(Provided information Opens)
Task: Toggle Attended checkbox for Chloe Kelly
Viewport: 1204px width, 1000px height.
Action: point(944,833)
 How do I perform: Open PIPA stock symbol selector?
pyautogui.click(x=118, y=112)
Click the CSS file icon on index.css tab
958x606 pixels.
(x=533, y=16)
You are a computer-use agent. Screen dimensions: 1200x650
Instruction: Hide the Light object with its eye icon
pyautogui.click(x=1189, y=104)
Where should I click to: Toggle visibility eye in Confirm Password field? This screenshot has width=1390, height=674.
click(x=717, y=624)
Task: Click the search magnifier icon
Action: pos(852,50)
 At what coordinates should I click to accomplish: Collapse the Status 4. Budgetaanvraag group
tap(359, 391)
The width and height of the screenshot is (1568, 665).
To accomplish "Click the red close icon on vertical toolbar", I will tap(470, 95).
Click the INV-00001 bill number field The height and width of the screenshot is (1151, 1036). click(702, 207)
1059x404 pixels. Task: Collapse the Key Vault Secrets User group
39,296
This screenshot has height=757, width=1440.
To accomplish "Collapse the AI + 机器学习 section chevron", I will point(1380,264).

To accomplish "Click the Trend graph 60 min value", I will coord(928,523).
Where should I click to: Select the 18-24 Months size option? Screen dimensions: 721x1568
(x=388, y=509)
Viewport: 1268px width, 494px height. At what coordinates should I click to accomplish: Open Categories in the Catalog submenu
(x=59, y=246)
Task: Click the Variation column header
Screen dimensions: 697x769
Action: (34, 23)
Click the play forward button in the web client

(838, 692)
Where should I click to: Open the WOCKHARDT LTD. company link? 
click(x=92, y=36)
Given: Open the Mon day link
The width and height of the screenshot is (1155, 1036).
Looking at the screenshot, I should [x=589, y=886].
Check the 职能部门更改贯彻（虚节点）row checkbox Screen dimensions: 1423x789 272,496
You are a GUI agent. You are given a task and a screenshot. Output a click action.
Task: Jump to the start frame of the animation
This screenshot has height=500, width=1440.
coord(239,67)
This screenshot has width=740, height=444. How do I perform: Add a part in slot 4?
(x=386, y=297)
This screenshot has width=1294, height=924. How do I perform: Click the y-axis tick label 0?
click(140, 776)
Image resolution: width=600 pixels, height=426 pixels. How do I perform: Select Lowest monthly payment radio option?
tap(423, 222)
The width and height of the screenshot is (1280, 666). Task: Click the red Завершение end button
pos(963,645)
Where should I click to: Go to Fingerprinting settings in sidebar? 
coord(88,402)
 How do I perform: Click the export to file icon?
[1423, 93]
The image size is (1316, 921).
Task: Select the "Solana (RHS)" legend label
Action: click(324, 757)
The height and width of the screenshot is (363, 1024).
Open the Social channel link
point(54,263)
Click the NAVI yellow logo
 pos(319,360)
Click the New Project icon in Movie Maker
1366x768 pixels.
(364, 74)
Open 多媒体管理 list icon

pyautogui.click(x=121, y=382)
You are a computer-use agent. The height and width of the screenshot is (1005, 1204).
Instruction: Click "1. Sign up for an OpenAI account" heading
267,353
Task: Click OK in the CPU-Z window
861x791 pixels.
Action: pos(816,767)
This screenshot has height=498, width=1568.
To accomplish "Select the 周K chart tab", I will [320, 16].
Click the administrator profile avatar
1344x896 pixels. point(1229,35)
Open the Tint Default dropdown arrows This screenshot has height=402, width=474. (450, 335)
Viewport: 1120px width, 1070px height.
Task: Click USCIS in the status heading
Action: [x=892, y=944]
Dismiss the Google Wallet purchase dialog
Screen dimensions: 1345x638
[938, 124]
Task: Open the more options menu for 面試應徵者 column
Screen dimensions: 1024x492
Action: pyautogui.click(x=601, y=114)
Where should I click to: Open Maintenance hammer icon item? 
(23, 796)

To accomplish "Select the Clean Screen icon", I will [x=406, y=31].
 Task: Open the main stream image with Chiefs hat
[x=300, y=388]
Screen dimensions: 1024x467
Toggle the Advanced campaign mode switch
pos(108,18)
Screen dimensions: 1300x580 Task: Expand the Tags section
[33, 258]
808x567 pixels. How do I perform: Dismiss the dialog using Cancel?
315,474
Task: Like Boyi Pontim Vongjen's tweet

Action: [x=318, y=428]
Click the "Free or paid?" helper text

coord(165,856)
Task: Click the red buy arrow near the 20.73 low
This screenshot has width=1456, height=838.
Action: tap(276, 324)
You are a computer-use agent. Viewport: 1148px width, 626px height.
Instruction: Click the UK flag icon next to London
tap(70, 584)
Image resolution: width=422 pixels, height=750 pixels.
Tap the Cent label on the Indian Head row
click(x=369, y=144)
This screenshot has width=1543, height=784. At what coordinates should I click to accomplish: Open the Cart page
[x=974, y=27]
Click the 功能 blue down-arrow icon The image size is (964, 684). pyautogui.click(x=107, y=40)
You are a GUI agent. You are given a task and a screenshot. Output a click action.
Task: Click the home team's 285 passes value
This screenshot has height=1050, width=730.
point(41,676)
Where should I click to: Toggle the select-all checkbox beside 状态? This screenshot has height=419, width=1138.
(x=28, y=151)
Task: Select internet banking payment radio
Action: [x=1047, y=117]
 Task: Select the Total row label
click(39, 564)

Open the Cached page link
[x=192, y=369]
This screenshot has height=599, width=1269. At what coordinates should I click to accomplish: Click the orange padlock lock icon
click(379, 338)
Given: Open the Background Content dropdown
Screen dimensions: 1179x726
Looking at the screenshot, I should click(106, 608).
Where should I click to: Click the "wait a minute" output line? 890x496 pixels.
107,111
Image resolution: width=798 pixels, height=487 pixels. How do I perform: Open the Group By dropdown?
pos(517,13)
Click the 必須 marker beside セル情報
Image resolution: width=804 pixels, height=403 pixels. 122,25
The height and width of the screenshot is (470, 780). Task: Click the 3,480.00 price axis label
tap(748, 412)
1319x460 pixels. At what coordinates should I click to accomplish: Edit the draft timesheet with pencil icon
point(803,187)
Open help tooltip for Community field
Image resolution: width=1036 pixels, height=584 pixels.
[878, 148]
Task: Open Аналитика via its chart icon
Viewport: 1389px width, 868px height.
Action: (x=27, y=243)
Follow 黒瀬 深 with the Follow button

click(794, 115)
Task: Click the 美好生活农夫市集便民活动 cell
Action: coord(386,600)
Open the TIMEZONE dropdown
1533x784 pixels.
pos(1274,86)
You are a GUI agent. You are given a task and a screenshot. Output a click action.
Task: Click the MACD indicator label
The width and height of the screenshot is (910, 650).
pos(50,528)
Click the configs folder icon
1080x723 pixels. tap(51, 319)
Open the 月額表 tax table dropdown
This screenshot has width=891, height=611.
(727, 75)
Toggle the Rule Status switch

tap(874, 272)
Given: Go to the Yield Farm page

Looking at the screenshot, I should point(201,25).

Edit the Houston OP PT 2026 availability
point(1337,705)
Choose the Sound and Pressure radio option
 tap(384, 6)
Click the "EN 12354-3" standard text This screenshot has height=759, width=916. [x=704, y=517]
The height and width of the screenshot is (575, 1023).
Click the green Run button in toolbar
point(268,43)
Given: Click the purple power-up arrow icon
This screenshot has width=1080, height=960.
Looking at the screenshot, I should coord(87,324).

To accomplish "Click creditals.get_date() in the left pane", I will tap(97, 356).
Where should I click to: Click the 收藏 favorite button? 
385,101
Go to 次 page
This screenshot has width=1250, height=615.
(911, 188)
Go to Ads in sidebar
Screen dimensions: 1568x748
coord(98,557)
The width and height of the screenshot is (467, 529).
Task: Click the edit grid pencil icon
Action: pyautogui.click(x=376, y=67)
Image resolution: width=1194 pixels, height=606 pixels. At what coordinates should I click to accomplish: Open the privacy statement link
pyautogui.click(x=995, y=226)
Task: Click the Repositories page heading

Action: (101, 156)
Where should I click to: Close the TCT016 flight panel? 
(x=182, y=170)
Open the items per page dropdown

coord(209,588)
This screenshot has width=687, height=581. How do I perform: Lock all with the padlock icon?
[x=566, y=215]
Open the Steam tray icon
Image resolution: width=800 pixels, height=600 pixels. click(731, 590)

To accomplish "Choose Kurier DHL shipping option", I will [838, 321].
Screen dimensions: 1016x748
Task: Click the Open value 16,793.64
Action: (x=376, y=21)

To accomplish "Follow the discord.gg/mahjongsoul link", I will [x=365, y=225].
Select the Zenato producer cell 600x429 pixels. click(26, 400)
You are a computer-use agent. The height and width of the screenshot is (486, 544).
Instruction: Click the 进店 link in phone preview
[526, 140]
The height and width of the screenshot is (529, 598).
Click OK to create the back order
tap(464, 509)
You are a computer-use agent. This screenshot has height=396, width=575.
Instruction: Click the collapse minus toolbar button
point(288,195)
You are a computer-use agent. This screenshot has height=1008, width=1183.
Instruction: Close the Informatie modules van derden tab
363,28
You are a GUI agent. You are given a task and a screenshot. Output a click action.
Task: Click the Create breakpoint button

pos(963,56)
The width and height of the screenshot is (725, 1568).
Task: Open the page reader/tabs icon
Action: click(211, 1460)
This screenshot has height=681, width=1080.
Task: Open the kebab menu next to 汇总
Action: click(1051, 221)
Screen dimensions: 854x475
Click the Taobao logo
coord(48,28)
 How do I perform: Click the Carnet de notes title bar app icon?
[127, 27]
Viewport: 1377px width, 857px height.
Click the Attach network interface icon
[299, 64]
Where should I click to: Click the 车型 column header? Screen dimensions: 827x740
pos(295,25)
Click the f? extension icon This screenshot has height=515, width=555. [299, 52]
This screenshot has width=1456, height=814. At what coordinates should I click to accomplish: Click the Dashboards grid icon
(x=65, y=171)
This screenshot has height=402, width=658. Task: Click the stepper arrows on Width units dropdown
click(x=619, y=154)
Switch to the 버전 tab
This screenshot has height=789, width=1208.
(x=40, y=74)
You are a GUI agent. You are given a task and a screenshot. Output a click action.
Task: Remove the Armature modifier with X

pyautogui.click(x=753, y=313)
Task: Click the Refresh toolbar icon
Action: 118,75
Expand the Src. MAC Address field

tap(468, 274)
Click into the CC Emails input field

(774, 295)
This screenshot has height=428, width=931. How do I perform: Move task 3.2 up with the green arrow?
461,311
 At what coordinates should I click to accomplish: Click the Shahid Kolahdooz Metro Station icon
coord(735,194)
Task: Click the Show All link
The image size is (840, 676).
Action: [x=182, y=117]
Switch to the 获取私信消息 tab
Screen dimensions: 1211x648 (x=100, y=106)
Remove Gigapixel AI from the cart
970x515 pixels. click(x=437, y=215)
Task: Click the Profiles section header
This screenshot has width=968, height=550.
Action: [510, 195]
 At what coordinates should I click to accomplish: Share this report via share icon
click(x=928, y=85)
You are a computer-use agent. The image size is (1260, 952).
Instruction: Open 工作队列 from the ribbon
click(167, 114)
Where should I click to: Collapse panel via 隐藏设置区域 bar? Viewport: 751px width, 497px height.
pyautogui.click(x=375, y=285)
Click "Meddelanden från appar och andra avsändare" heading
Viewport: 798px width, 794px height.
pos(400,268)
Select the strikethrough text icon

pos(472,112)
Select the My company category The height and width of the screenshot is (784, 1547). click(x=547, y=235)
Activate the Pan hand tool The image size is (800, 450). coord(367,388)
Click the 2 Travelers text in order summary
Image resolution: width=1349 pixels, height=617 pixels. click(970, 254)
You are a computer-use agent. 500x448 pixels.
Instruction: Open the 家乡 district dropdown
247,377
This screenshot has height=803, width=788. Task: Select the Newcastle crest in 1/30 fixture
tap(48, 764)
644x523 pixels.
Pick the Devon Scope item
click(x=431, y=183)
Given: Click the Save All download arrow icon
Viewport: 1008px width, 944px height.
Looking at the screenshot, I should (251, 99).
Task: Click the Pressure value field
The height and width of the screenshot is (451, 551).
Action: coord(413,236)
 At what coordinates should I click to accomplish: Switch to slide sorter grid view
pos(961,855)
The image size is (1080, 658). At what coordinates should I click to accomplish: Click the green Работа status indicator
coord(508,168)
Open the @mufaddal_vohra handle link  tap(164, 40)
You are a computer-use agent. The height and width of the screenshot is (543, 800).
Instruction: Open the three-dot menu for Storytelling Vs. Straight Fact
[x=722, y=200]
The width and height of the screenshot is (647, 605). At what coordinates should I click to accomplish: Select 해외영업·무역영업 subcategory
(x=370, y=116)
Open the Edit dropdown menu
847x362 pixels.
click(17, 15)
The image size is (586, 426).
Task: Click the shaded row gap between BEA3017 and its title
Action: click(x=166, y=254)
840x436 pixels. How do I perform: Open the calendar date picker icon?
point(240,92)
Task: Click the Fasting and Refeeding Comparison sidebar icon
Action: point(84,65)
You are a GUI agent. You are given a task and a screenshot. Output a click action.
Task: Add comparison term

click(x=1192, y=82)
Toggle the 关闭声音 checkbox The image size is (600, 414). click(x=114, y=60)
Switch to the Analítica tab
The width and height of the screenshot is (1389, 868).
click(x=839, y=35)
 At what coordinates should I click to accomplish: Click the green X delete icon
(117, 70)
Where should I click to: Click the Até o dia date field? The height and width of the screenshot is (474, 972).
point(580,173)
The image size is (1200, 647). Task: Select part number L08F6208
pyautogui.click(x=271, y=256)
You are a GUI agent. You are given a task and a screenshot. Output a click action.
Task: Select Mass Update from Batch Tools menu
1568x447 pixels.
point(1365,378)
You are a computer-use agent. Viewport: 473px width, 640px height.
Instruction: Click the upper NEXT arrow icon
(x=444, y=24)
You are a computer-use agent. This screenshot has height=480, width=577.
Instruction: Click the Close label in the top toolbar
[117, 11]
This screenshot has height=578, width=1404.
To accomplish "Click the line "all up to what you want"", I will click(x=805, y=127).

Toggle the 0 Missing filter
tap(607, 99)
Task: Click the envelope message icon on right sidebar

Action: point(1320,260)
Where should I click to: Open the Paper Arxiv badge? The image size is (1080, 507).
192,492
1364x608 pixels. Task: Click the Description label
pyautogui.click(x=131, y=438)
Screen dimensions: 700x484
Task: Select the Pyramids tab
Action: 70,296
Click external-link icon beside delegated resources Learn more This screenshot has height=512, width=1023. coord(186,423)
(Provided information Closes)
## Goal of the exercise
Filter the entries down to the lines with the word "more" in them, and copy those lines.

## Answer space
Task: Open the more options menu for 面試應徵者 column
Click external-link icon beside delegated resources Learn more This screenshot has height=512, width=1023. coord(186,423)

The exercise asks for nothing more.